**OBJECTIVE:** Rewrite the material from the line containing "Task: Click the pill" up to and including the line containing "coord(193,18)" as a Markdown table with the columns Row and Line. Leave out any blank lines.

Interface element records
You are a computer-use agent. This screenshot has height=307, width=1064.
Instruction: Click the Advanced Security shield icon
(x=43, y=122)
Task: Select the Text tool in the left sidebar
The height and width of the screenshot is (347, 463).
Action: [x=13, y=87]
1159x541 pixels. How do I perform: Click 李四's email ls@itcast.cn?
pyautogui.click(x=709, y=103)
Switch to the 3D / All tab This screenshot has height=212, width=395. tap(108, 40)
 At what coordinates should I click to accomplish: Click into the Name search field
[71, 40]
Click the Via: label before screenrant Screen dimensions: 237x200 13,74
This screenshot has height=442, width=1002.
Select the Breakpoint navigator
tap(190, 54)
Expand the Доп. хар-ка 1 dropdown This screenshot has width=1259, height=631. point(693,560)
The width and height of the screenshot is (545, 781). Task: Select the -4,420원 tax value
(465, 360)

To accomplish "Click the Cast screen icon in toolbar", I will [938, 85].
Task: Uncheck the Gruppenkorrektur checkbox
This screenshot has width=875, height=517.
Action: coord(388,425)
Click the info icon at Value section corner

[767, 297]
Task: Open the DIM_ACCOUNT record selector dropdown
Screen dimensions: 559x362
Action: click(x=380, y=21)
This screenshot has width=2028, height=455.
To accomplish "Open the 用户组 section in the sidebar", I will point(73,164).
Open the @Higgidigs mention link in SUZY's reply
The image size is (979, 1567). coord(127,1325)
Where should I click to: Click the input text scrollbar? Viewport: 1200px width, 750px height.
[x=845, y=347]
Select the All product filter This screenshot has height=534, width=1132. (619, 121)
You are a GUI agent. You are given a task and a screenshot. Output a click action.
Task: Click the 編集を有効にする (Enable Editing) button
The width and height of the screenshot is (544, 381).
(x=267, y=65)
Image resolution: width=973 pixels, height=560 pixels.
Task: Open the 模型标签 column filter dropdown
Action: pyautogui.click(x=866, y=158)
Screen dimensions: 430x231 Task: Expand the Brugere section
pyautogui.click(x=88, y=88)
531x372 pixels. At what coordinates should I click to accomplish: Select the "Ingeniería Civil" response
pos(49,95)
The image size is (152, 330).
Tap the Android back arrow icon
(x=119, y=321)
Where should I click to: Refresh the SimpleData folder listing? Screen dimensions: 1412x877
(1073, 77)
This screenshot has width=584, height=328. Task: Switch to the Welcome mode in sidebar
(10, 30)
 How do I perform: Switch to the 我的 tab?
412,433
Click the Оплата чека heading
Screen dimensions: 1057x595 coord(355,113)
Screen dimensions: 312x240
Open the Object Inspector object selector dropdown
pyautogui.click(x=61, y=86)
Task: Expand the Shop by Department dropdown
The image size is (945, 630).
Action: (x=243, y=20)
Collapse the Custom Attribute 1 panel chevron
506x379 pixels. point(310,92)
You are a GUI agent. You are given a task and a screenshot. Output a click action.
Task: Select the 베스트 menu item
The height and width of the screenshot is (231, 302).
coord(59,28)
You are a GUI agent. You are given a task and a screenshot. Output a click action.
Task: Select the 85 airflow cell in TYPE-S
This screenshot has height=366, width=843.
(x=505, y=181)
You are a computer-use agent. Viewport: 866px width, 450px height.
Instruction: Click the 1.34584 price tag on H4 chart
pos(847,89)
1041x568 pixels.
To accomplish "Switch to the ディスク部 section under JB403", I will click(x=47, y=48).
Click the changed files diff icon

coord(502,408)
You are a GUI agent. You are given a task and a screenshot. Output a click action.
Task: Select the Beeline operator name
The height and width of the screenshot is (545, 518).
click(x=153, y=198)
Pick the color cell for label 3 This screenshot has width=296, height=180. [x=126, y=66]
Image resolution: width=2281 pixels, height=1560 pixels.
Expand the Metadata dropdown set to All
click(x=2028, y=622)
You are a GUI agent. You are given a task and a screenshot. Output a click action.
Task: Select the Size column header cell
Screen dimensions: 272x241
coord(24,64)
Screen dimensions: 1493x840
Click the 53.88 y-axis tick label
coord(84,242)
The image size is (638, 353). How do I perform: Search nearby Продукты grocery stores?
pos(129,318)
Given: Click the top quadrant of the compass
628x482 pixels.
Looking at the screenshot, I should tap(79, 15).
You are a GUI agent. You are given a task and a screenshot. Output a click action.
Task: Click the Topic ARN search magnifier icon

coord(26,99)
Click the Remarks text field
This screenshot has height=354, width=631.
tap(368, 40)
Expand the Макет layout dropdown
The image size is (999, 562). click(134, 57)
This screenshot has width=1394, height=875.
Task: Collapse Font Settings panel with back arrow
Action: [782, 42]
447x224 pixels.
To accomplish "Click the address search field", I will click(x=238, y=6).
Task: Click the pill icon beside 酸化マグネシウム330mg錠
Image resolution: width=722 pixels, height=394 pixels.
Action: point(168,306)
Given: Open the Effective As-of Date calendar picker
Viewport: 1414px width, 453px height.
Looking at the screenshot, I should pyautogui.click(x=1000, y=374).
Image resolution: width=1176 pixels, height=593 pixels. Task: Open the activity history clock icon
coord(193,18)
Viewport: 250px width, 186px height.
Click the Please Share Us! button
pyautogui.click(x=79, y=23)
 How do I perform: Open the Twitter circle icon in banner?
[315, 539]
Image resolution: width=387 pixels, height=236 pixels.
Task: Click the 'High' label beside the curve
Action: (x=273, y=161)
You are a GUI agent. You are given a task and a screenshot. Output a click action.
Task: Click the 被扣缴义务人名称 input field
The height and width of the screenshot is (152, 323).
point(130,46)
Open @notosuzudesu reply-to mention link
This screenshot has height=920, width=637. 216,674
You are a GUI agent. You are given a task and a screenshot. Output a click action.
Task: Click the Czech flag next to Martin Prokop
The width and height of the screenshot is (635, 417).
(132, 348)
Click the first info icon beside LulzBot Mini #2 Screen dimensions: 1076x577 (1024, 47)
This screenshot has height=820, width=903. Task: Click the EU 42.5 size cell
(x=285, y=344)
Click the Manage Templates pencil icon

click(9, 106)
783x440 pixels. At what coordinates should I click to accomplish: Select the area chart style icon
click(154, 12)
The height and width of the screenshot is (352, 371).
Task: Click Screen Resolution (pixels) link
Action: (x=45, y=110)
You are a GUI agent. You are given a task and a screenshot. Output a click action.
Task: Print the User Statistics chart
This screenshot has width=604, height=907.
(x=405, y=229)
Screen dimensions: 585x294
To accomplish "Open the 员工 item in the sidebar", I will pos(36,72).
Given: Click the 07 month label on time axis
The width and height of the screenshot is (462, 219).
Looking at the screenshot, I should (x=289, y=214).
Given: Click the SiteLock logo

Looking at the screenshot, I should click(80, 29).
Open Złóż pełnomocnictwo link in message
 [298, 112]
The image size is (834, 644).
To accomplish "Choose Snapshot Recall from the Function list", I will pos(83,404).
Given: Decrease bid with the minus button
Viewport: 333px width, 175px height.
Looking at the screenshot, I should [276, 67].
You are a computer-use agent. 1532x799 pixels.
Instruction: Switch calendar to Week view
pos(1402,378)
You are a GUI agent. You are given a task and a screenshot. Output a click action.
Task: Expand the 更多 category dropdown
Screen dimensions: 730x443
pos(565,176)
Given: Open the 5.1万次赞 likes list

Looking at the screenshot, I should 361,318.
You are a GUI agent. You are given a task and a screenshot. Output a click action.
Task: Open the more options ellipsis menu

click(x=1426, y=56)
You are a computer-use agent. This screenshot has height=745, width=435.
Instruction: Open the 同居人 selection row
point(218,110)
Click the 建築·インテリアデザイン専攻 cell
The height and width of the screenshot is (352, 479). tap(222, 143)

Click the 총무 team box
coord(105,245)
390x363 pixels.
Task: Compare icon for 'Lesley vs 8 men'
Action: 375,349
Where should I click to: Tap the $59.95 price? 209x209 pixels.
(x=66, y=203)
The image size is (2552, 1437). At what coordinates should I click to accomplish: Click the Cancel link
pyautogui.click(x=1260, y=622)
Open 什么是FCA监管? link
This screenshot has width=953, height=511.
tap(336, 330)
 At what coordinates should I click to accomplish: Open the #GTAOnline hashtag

**SOLVED PROBLEM:**
| Row | Line |
|---|---|
| 1 | Task: Click the pill icon beside 酸化マグネシウム330mg錠 |
| 2 | Image resolution: width=722 pixels, height=394 pixels. |
| 3 | Action: point(168,306) |
| 4 | Given: Open the Effective As-of Date calendar picker |
| 5 | Viewport: 1414px width, 453px height. |
| 6 | Looking at the screenshot, I should pyautogui.click(x=1000, y=374). |
| 7 | Image resolution: width=1176 pixels, height=593 pixels. Task: Open the activity history clock icon |
| 8 | coord(193,18) |